誰もが天才やら富裕層の物語を観たがる。人口の9割はそこに当て嵌まらないはずなのに、憧れからか、過大な自己評価からか、そのような創作に夢を見たがる。それが幸せなら、それで良いのだろうけど、極小数ながら、そのような物語に触れると白けてしまう人たちもいる。「結局のところ、嘘だよな」ってね。僕が気にしているのは、その人たちだ。なんたって、僕が「その人」だからな。今やボーイミーツガールも信じてないよ。人生において数多の男性を目にするなかで、あえて僕に惹かれる理由を持ちうる女性など存在しないということを心に刻んでしまっているし、セックスは商行為だと思ってる。そんな風に諸々を割り切ってるから定義上はインセルになるんだろうけど、女性蔑視主義者ではない。女性蔑視は生得の素質への差別に当て嵌まるから僕の思想とは全く相容れない。僕はみんなから嫌われるけど、大抵の人には優しいよ。たぶんね。ただ「現に嫌われている」という現実もあるから、実際は優しくないんだと思う。自分がどう思っているかと、他人からどう思われてるかってのは、まるで別だったりするもんな。閑話休題。つまり、今の僕は女にモテる堂浦を書けないと思う。書けはするだろうけど、積極的に書くことはないだろうな。堂浦みたいな男が好きなキチガイ女はいても良いけど、二人も三人もいて良いもんじゃない。なんならヒロインも堂浦でいい。今の僕が一番エロいと思うのって、女体化した自分のクローンとヤることだからな。お互いのことを完全に分かっているし、気持ち良い場所も熟知している。きっと究極のオートフェラになる。……という倒錯が極まった結果としてついに、男の娘が射精する動画ばかり見るようになってしまっているよ。チンコのでかい男の娘がめっちゃ精子だす様を見ると元気がでるよ。生まれ変わりというものがあるのであれば無限に精子だせる女になりたいな。噴き出す精子を畑に撒いて育てた野菜を我が子と呼びたい。

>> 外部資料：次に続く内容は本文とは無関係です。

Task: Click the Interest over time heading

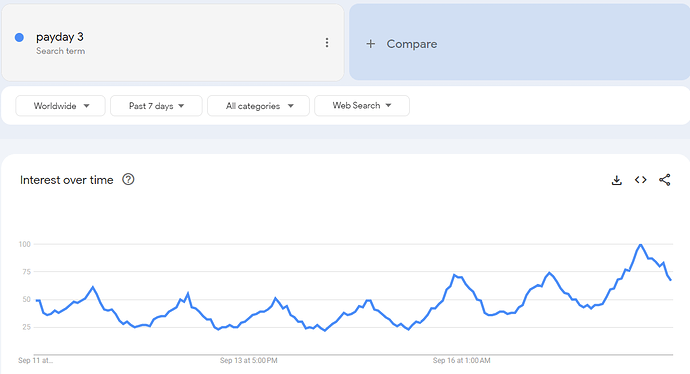Action: [x=66, y=180]
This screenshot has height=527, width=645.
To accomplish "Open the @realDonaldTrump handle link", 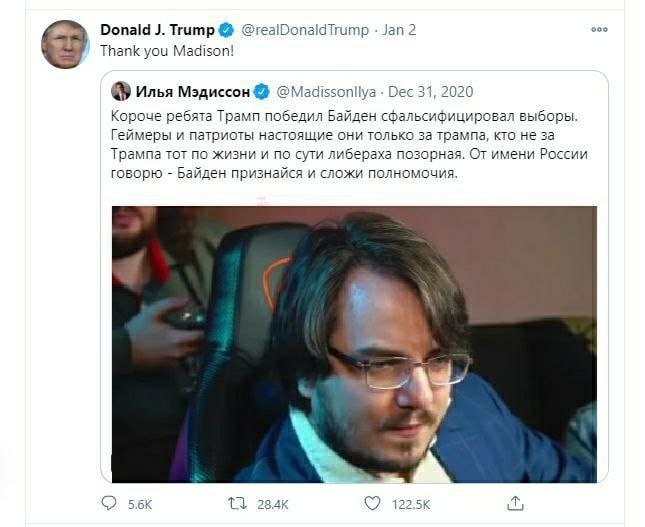I will 305,30.
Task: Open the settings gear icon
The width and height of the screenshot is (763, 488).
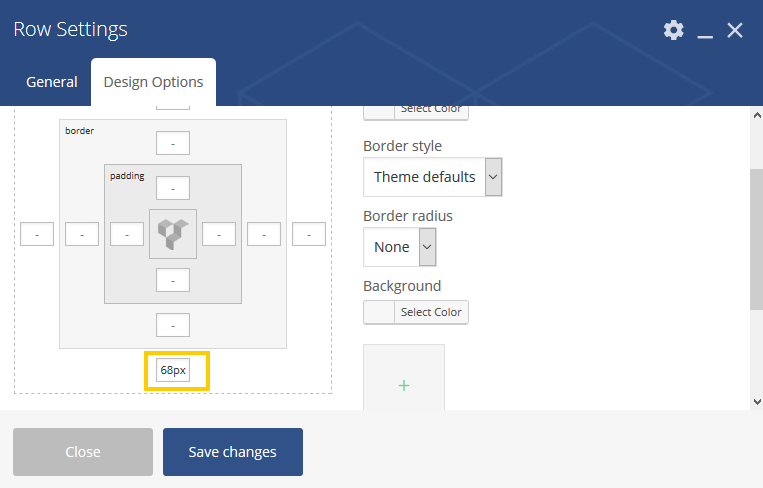Action: [673, 30]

正直言って、10年ほど前に蒼色輪廻をはじめて読んだときにも、堂浦くんが女性にモテるところには違和感が感じました。
彼の性質に合わないからね。
個人的には、仁奈こそが蒼色輪廻の真のヒロインだと思ってるし、キチガイな女だと思わないが、堂浦くんを好きになれるということがキチガイだと言えますね。
ただ、単に彼女が家族に反抗的で、人よりも世話焼きだと思ってるし、堂浦くんが好きなのも納得がいきます。

真っ当な見解だね。現実において堂浦みたいなタイプは積極的にアプローチを打たないとセックスに至れないんだけど、ナンパゲー以外でそれをやる場合、対象とできるのはせいぜい一人だろうね。それ以上の数を相手にする場合は伊頭三兄弟のスタイルか受動しかない。うち、手っ取り早いのは受動だったから、当時の僕はそうしたのだと思う。まあ、強姦まがいのパターンも書いちゃってるけど。

まったく別の話なんですが、今でも蒼色輪廻の寝取られシーンがエロいです。絵がなくてもテキストだけでいいからもっと書いてください!

書く気になれるかどうかはともかく、僕も寝取られは好きですよ。自分でセックスするよりもずっと現実的だから想像しやすい。内心で好意を抱いている人がいけ好かない他人とくっつくだけで成立するから簡単だしね。ただ現実においてはまぐわう場面を見せてもらえないのが残念なところ。ヤッてる側も観る側もみんなハッピーなんだから、誰もが自分のセックスを見せつける世の中になればいいのに。